-- Opening Marker --
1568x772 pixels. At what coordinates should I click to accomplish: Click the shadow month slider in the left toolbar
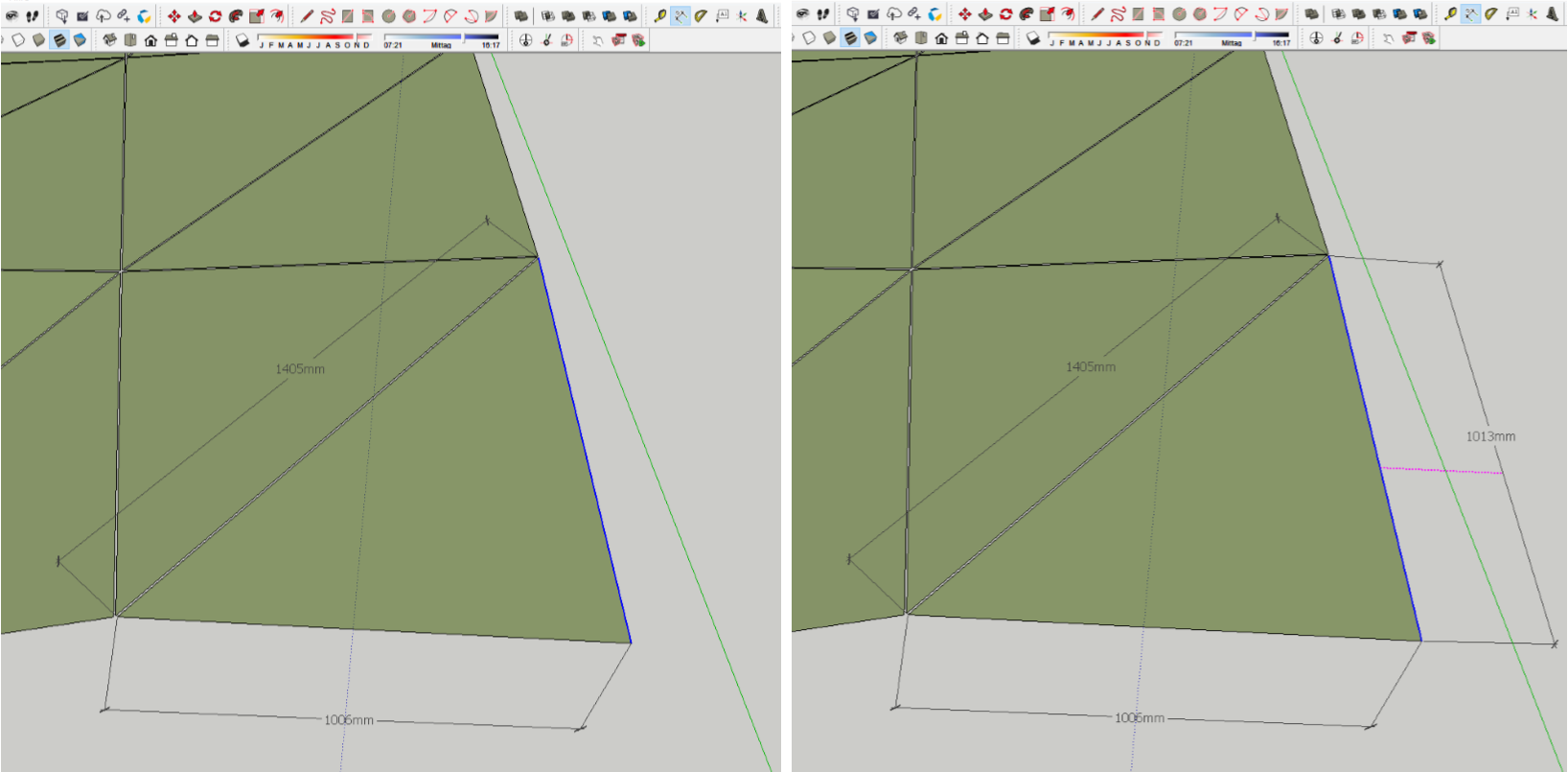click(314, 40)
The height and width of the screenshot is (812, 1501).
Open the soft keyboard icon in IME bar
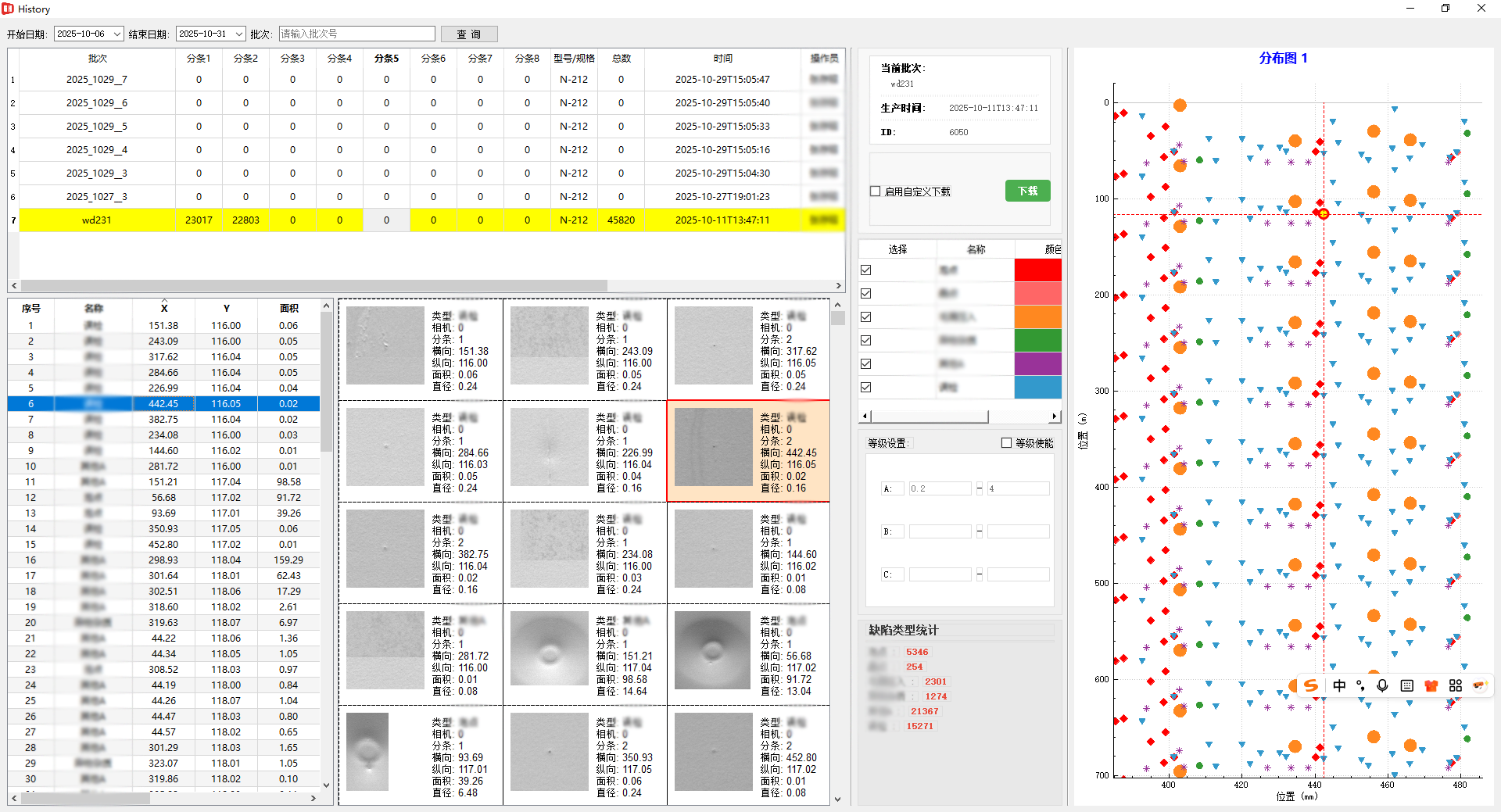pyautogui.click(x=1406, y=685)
-- Closing Marker --
-- Opening Marker --
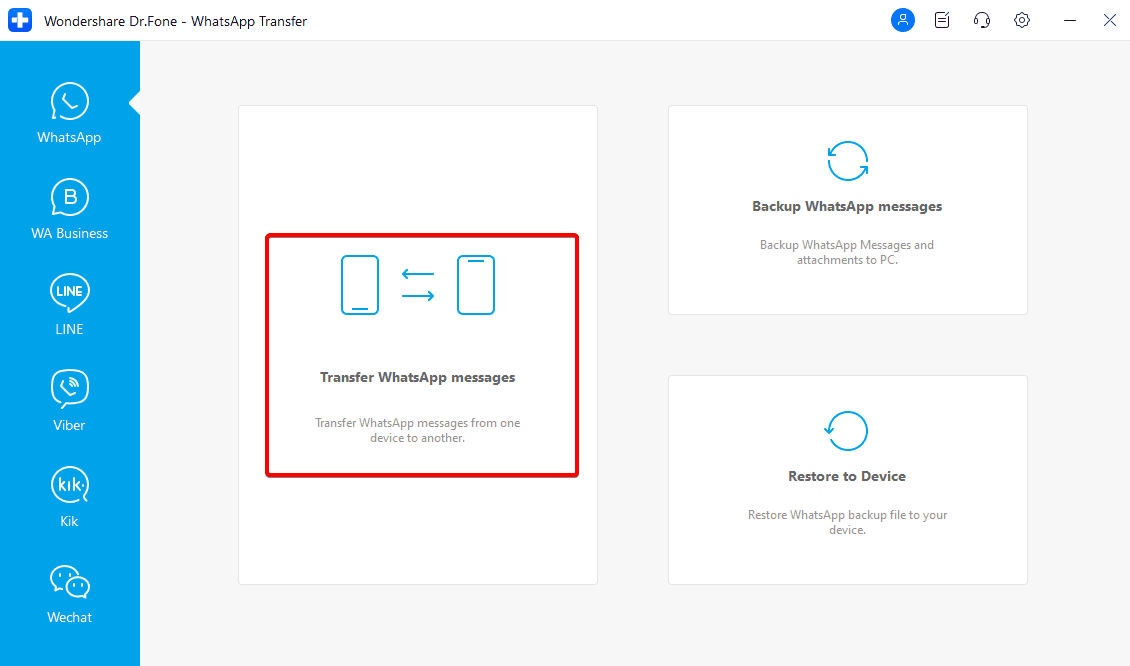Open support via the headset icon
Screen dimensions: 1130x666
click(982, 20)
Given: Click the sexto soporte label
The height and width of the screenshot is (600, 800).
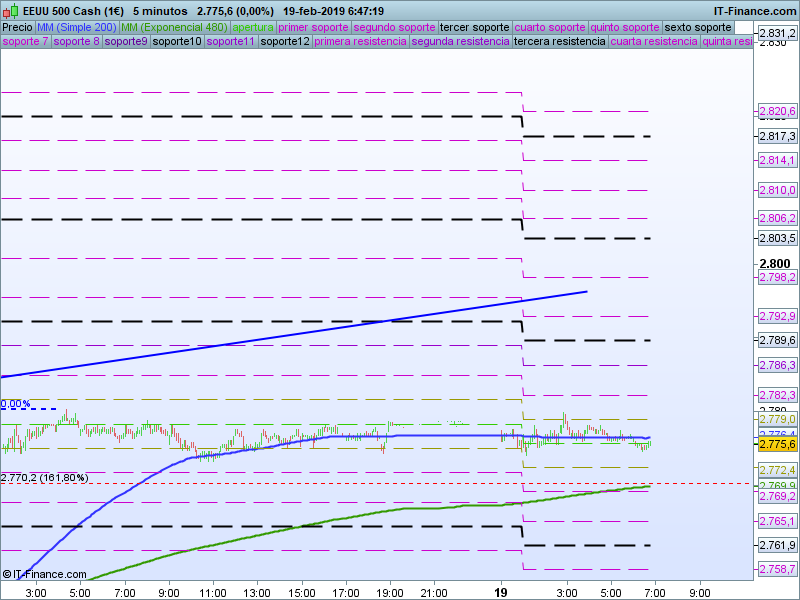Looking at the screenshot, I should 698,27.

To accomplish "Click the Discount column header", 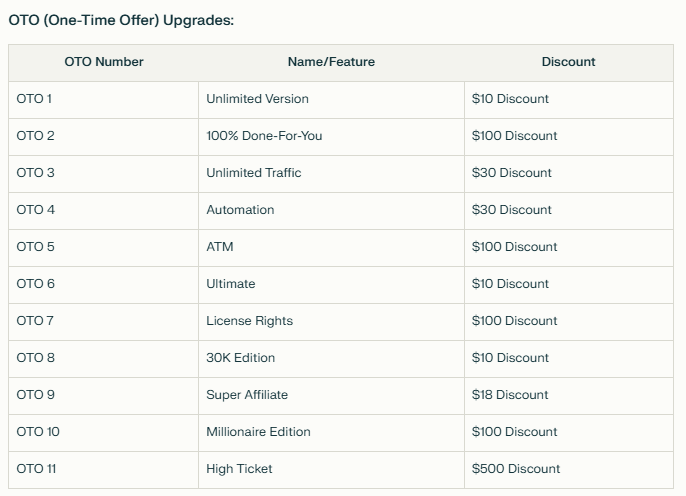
-- Closing Marker --
-- Opening Marker --
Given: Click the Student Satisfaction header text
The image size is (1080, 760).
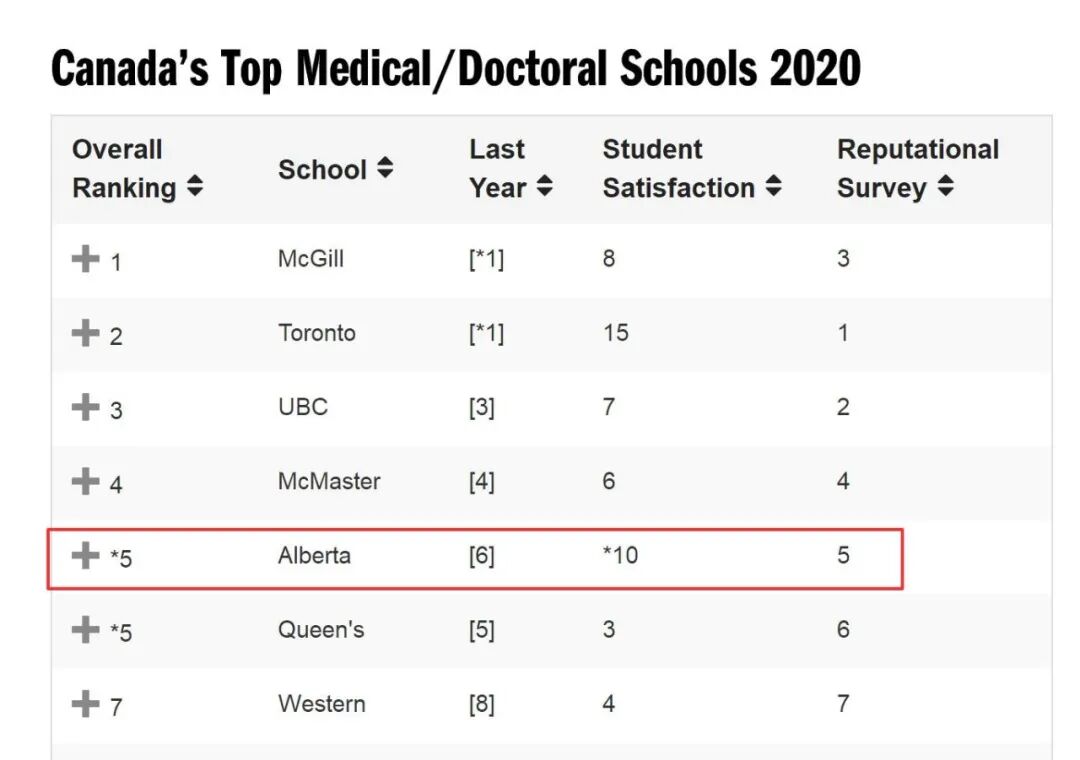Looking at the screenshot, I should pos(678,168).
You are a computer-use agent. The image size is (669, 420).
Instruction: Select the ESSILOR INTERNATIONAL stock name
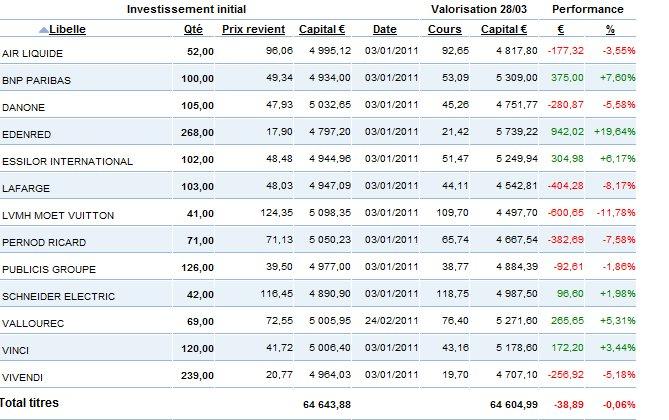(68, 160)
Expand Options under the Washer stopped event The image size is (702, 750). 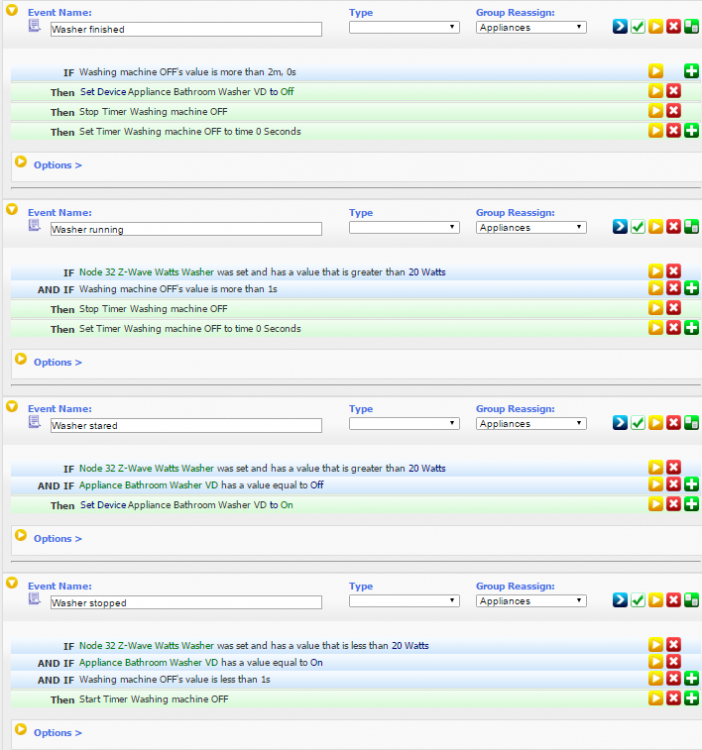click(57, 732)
-- Closing Marker --
TASK REQUIREMENTS: Each line above starting at the one holding "Given: Click the sexto soporte label" and ending at the one holding "the Discount column" should be set down exactly as it stands, both ends included, with no pictures.

TASK ANSWER:
Given: Click the sexto soporte label
The height and width of the screenshot is (600, 800).
Looking at the screenshot, I should 698,27.

To accomplish "Click the Discount column header", 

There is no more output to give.